TCB: How is/could the current political situation in The Gambia affect stability in surrounding countries in West Africa?
JS: For over two decades, Yahya Jammeh has been at the center of unrest in the region, from his prominent role in the drug trade and illegal timber sales, to alleged arms dealing and his support for the Casamance rebellion in neighboring Senegal. Jammeh has run The Gambia like a mafia state, creating an entirely vexing problem for other leaders in the region, who would otherwise be hesitant to speak out against a fellow head of state.
Again, I think Jammeh’s overall unpopularity – both in The Gambia and outside its tiny borders – has become increasingly evident since the December 1 election. Leaders in ECOWAS, from President Muhammadu Buhari in Nigeria to President Ellen Johnson Sirleaf in Liberia, are indeed working overtime – both behind the scenes and publicly – to resolve the crisis and to usher in a new democratic government, the leader of which they can actually partner and work with in good faith.

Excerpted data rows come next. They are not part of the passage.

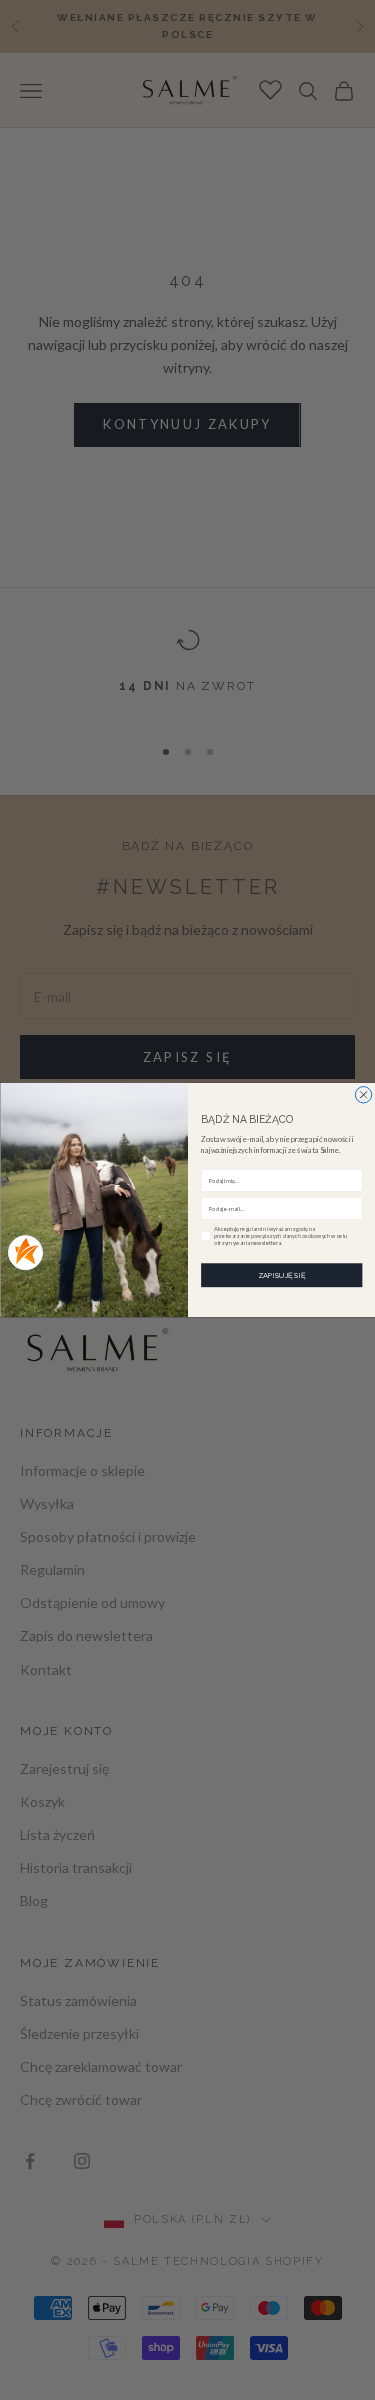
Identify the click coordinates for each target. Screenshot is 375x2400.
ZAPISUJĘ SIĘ (281, 1275)
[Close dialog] (363, 1095)
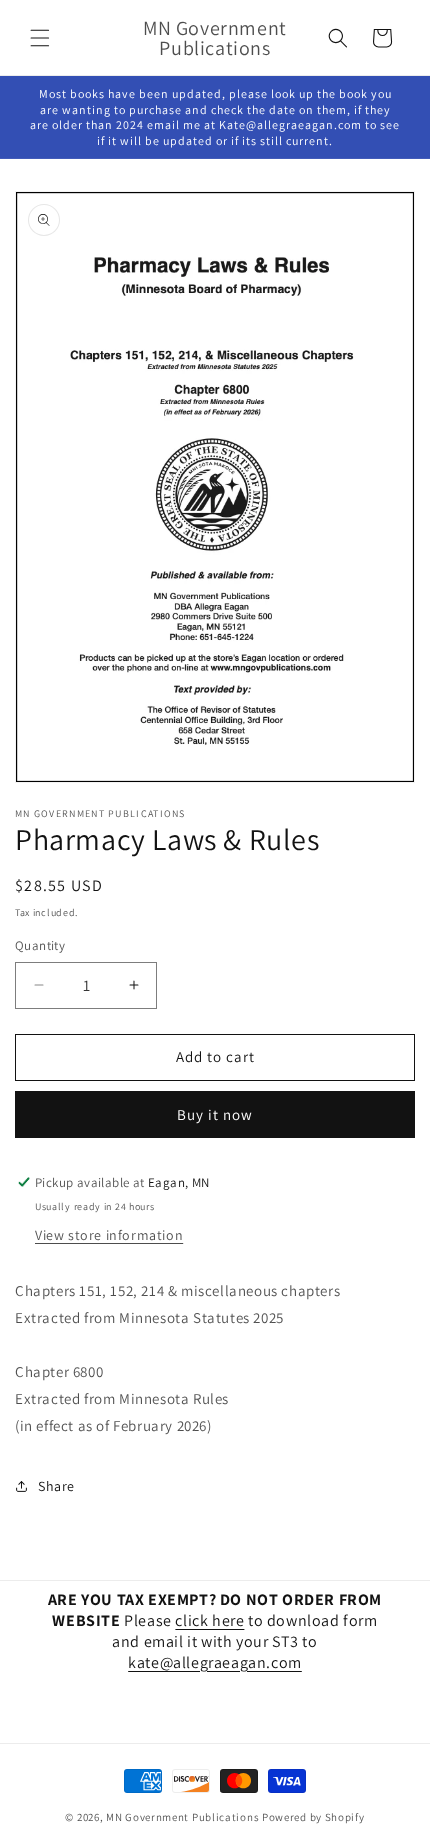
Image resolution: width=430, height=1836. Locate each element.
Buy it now (215, 1114)
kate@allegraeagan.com (215, 1662)
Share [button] (56, 1486)
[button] (40, 38)
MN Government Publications (182, 1817)
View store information (109, 1235)
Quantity (40, 945)
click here (209, 1620)
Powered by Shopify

TCB: Is ECOWAS going to send troops into The Gambia?
JS: To date, ECOWAS has yet to send ground troops or deploy a military force to The Gambia. However, an ECOWAS communiqué from December 17 did authorize a “standby force,” which has raised the stakes considerably. Essentially, the deployment is not conditioned on failed negotiations but simply says the force is “hereby deployed,” which certainly points to a bigger issue that is surely brewing. The military force, which will reportedly be led by Senegal, has a mandate to ensure that President-elect Barrow be sworn in by January 19, per The Gambia’s own constitution. This means that boots on the ground would necessarily be needed before then, giving us less than two weeks before a potential showdown. The Gambia’s army chief and longtime Jammeh ally, Ousman Badjie, stated on January 4 that he still stands by the outgoing President, making the situation that much more concerning and one worth watching. ECOWAS has clearly drawn a line in the sand, and their credibility is on the line should Jammeh continue his obstinacy.
TCB: How/why/or is the stability of The Gambia and West Africa important to U.S. national security interests?
JS: The stability and the future of The Gambia is important to the United States and should be a concern for all of us, because democracy and freedom matter. Here is a moment in which a repressed population, one that has literally been beaten down with impunity for over two decades, rose up and courageously took a stand against tyranny to choose a better, brighter, and more prosperous future. This peaceful revolution should be applauded and encouraged, and we cannot afford to turn our backs on the country.
Should Jammeh somehow successfully manage to cling to power – unconstitutionally and without the support of the Gambian people – what sort of message will that send? It would be a clarion call for other dictators and would-be rulers that they can hijack democracy and subvert the will of the people without consequence. Instances like this inevitably produce a multiplier effect, causing potential instability, bloodshed, and human rights abuses elsewhere. In short, this is not just about The Gambia but about the future of democracy in the region and beyond.